Samson sank in sich zusammen. »Aber wieso sollte ich die beiden anderen Frauen umgebracht haben?«

John zuckte die Schultern. »Ablehnung. Ihr Grundproblem.«

»Die waren doch viel zu alt für mich!«

»In der Not frisst der Teufel Fliegen. Ich sage ja nicht, dass es so war. Ich erkläre Ihnen nur, wie viele Szenarien denkbar sind.«

»Was wollen Sie?«, fragte Samson leise. »Mich jetzt zur Polizei bringen?«

»Vor allem wollte ich mir einen Eindruck von Ihnen verschaffen. Ich werde Sie nicht denunzieren, Segal. Ich wollte Sie nur kennenlernen.«

»Heißt das, Sie halten mich für unschuldig?«

»Ich würde es so formulieren«, sagte John. »Wenn ich Sie ganz klar für schuldig hielte, dann würde ich jetzt zur Polizei gehen. Verstehen Sie?«

Samson nickte beklommen. Aber war er nun in Burtons Augen der Täter oder nicht?

»Ich fürchte Folgendes«, fuhr John fort, »die Polizei nimmt Sie fest, und die Verdachtsmomente gegen Sie sind doch so erheblich, dass es zur Anklage kommt. Das ist zumindest nicht auszuschließen. Möglicherweise reicht es am Ende nicht zu einer Verurteilung, aber in jedem Fall zieht sich die ganze Geschichte in die Länge. In dieser Zeit läuft der Täter frei herum, ohne dass überhaupt noch nach ihm gesucht wird. Diese Vorstellung gefällt mir überhaupt nicht, und zwar im Hinblick auf Gillian, die möglicherweise auf der Abschussliste dieses Verrückten steht. Es liegt nicht in meinem Interesse, der Polizei nun zu der einfachsten und naheliegendsten Lösung des Falles zu verhelfen und damit am Ende die Ergreifung des wahren Schuldigen zu verzögern.«

»Ich war es wirklich nicht«, sagte Samson. Wie oft hatte er diesen Satz nun schon gesagt? Wie oft würde er ihn sagen müssen, ehe er ihn beweisen konnte?

John nickte. »Das sagen sie alle.

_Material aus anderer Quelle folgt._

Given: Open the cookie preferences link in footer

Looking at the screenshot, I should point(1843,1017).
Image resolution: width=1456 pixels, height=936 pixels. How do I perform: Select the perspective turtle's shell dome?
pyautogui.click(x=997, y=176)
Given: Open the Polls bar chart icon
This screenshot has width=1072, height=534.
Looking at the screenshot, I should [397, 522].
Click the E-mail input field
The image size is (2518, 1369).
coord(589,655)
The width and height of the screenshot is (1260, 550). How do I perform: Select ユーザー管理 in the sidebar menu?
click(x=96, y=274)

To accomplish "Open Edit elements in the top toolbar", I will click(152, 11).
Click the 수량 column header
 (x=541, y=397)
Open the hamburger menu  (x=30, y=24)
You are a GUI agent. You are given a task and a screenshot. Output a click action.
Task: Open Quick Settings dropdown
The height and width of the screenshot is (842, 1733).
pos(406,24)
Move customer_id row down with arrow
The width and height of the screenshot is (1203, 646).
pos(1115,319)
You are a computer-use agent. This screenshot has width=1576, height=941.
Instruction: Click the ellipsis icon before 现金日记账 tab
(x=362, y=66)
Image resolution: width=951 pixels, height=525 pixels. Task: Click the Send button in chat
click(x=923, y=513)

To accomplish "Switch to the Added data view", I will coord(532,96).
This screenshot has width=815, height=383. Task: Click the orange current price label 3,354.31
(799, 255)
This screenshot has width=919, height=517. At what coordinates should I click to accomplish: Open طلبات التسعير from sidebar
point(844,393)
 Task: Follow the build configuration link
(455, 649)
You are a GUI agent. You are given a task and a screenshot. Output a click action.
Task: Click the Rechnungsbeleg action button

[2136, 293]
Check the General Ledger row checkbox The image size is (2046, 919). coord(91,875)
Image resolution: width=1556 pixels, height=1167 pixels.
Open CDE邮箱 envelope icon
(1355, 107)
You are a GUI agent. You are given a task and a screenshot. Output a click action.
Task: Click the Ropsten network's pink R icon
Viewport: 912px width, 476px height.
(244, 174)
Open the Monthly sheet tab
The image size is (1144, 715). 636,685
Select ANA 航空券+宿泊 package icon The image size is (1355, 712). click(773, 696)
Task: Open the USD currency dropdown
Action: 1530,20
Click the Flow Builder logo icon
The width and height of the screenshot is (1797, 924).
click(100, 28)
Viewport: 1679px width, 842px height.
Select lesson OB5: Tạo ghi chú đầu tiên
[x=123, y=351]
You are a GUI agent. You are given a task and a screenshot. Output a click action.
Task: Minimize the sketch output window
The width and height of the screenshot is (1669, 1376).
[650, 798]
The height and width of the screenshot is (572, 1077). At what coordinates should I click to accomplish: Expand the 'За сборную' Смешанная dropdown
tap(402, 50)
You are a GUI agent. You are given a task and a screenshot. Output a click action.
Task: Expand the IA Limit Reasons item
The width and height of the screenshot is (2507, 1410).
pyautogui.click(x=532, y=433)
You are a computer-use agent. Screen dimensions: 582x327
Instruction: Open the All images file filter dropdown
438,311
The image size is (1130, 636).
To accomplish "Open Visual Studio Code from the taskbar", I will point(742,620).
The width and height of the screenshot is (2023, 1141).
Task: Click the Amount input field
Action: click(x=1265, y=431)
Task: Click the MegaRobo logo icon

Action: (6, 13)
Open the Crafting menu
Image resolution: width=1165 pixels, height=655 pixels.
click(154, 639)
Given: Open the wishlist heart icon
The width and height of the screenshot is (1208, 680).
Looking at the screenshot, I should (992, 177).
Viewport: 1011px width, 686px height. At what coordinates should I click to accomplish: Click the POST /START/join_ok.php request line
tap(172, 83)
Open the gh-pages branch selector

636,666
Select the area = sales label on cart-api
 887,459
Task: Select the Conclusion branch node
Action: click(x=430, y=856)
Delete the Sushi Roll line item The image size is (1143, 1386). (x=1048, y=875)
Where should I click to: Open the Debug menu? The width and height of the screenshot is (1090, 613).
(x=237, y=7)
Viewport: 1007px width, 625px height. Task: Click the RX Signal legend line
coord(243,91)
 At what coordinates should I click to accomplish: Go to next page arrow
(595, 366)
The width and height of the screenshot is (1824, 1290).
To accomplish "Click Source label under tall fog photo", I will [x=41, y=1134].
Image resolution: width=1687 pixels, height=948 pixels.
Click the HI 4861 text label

Und ich war eine ganze Zeit lang bei der Polizei. Ich habe Mörder erlebt, die wirkten so harmlos und sympathisch wie Sie und haben grauenhafte Taten begangen. Und dann gab es Menschen, denen hätte man alles zugetraut, und in Wahrheit taten sie keiner Fliege etwas zuleide. Es ist schwierig. Wir alle tragen unsere Gesinnung nicht auf der Stirn geschrieben.«

»Und was soll ich jetzt tun? Bartek hat Ihnen sofort gesagt, wo ich bin. Sie sind selbst überzeugt, dass er das auch tun wird, wenn die Polizei noch einmal bei ihm aufkreuzt. Ich bin hier nicht sicher. Außerdem habe ich bald kein Geld mehr.«

»Bleiben Sie vorerst in diesem Zimmer«, sagte John, »ich überlege mir etwas.«

»Kann ich Sie irgendwie erreichen?«, fragte Samson.

John ging zur Tür, öffnete sie. »Nein. Warten Sie, bis ich mich melde.«

»Bitte … kommen Sie wieder?«

»Sie hören von mir«, versprach John.